Zymergen aims to accelerate biopolymers development and scale-up – co-founder

Joseph Chang


NEW YORK (ICIS)–US-based bio-based technology start-up Zymergen plans to speed up new product development in biopolymers and other materials for the electronics, consumer care and other sectors with superior characteristics, its chief science officer and co-founder said on Thursday.

“We expect a renaissance in materials science by virtue of using the chemical diversity available to us from biology. We have a catalogue of over 75,000 biomolecules for us to make use of, and the overlap between those and what you can go out and buy commercially from petrochemical sources is minuscule,” said Zach Serber, in an interview with ICIS.

“It’s fundamentally a different chemical space than what people are currently relying upon. We are definitely trying to create materials with performance features above and beyond the status quo to enable functionalities that just cannot be achieved today, and open up new product categories,” he added.

Zymergen on 22 April raised $500m through an up-sized initial public offering (IPO) on the Nasdaq exchange, giving it an IPO price-based valuation of around $3bn. Shares were priced at $31, and closed the day at $37.65.

The company’s goal is to launch new products in about half the time and 1/10th of the cost of traditional chemicals and materials. It estimates the timeline and cost of launching products to be roughly five years and $50m, according to its S-1 filing with the US Securities and Exchange Commission (SEC).

Zymergen’s first product targeted for commercialisation is a novel polyimide optical film called Hyaline to be used in flexible electronic displays in products such as smart phones and tablets.

It was launched in December 2020 and is in the process of being qualified by a number of potential customers. Commercial sales are expected this year, said Serber.

“Qualification is well under way with many of them, and we are optimistic we are going to get orders soon of sizeable quantities,” he noted.

Photo credit: Zymergen

To accelerate launch, Zymergen introduced Hyaline with a non-fermentation produced biomolecule sourced from a third party but is developing commercial-scale processes to produce the molecule through fermentation at sufficient volumes and costs. It expects this process to be complete in 2022.

A key differentiator of Hyaline versus existing polyimide films such as Kapton is optical transparency, Zymergen’s co-founder noted.

“Kapton has similar durability, thermal properties, conductive properties but is amber in colour and thus completely unsuitable for anything you want to see through,” said Serber.

Zymergen’s novel bio-polyimide is meant to enable the production of flexible electronics on a wide scale. The company in 2019 partnered with Japan’s Sumitomo Chemical to develop next generation electronic films.

“People have been talking about the promise of flexible electronics for a good long time. But where are our devices? Where are our products? A major sticking point has been the materials employed – there haven’t been good solutions,” said Serber.

“The film Hyaline is particularly good for embedding silver nanowires to enable touch sensing. Future films that we develop will have a glass-like hardness to allow it to actually be used to replace the glass on the surface of the display,” he added.

The company envisions adapting materials properties as needed with other bio-monomers to develop a franchise of films where it can tune the performance features to particular markets.

“The nimbleness, the quickness as well as the relative low expense of doing so given our platform is going to be a huge differentiator for us to develop new markets and take market share,” said Serber.

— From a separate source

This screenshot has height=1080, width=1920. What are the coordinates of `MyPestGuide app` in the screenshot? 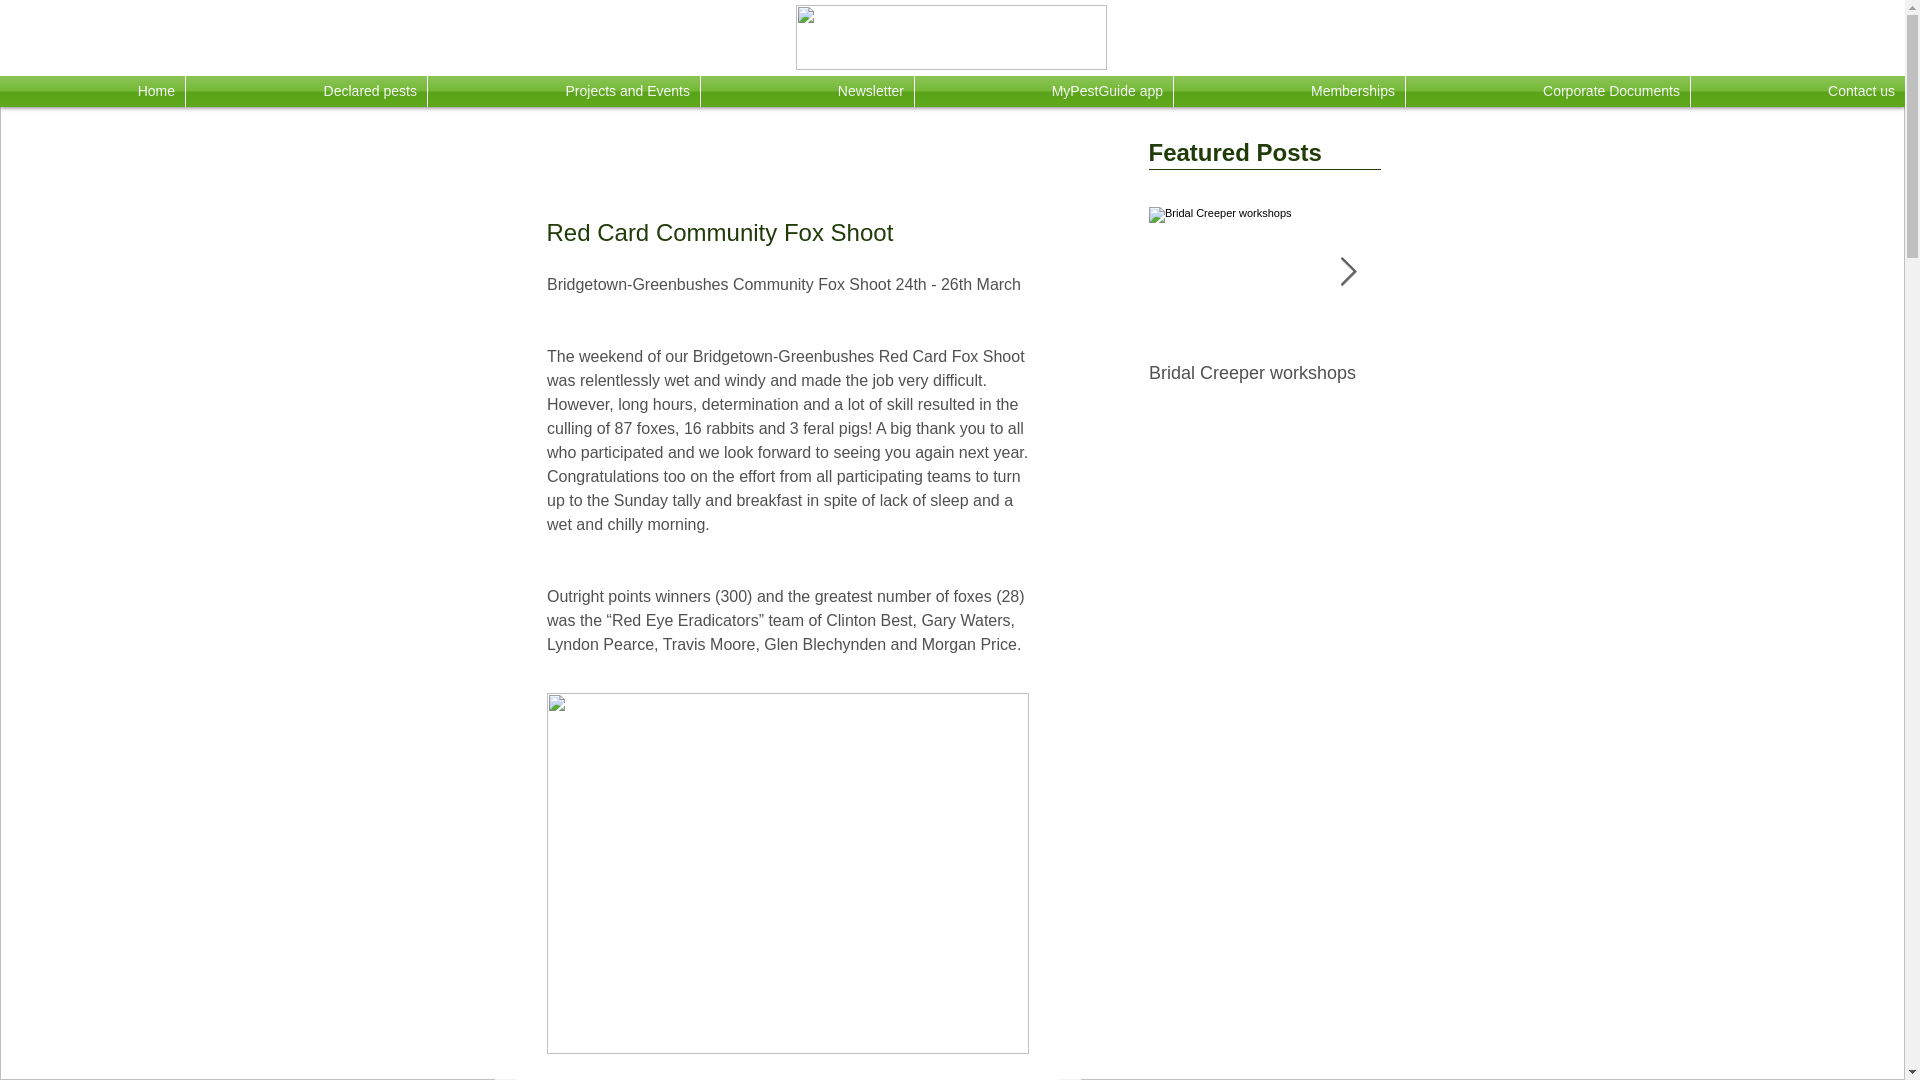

Zymergen’s platform integrates molecular biology, chemistry, materials science, lab automation systems, software applications, unique databases and machine learning algorithms, according to its S-1 filing.

The platform is designed to identify and create novel biomolecules to be the basis of new materials with improved performance characteristics, insert genes into a host microbe that produces the target molecules and develop and scale up a process to produce the molecules economically at scale.

On scaling up, the company plans to use CMOs (contract manufacturing organisations) to produce commercial volumes, keeping to a research-focused, capital-light model.

Zymergen is also working on novel insect repellents and UV blockers for sunscreen.

These categories fit with the mission of Zymergen, which is to “offer solutions that don’t require someone to choose between their own well being and the well being of the environment”, said Serber.

“It is a misconception of most people that good products are damaging to the environment or conversely that an environmentally sensitive product is an inferior product. From a scientific perspective, that is a false association,” he noted.

“By tapping into the molecular diversity, we can do amazing things that just cannot be done with classic petroleum synthesis and that offer superior performance,” said Serber.

Thus, the company is focused on developing new and superior products rather than drop-in replacements, he added.

Zymergen also is developing a process to convert waste polyethylene (PE) plastics into monomers.

“We have microbes in-house now that can subsist entirely on PE as a carbon source, as a sole source of energy. That’s astonishing. We are also coaxing those organisms into turning that PE and the carbon from it into higher products, and there’s a future in which we can use PE garbage as a feedstock for creating up-cycled higher value products – new monomers for new polymers,” said Serber.

“We have to improve the rates and efficiencies for sure, but it is in our future and it’s an exciting one. It’s one of the projects I’m most excited about,” he added.